EXERCISE TASK:
Can you put the records from the line containing "Click the share" through the line containing "(x=1290, y=523)" into a Markdown table with the columns Row and Text, skipping any blank lines?

>> START

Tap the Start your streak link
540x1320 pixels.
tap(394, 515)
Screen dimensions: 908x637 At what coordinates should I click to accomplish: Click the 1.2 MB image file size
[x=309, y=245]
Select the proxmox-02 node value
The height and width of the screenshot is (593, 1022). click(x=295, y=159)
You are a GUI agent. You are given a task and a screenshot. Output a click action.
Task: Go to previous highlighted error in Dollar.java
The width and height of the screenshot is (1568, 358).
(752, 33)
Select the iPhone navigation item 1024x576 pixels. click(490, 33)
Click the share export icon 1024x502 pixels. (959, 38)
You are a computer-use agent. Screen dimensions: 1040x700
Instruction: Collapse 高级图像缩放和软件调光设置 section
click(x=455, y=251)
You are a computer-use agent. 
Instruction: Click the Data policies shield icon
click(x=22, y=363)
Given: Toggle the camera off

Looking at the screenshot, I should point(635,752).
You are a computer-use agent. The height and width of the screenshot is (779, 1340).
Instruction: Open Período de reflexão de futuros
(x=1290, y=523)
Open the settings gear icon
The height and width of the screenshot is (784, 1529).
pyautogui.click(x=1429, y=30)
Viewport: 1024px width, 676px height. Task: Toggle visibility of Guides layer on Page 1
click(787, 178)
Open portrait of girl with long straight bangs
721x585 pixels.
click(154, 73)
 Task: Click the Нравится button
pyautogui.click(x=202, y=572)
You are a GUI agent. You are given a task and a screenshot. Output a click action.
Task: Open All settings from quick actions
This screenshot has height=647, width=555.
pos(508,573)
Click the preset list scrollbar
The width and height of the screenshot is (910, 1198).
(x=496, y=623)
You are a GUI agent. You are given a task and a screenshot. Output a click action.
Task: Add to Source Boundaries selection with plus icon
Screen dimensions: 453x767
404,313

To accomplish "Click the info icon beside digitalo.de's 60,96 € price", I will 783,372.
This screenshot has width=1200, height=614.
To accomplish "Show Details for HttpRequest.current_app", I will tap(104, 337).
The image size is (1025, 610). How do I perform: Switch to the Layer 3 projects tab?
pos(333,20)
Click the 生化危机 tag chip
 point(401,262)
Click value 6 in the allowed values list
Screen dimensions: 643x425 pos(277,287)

>> END

SOLUTION:
| Row | Text |
|---|---|
| 1 | Click the share export icon 1024x502 pixels. (959, 38) |
| 2 | You are a computer-use agent. Screen dimensions: 1040x700 |
| 3 | Instruction: Collapse 高级图像缩放和软件调光设置 section |
| 4 | click(x=455, y=251) |
| 5 | You are a computer-use agent.  |
| 6 | Instruction: Click the Data policies shield icon |
| 7 | click(x=22, y=363) |
| 8 | Given: Toggle the camera off |
| 9 | Looking at the screenshot, I should point(635,752). |
| 10 | You are a computer-use agent. The height and width of the screenshot is (779, 1340). |
| 11 | Instruction: Open Período de reflexão de futuros |
| 12 | (x=1290, y=523) |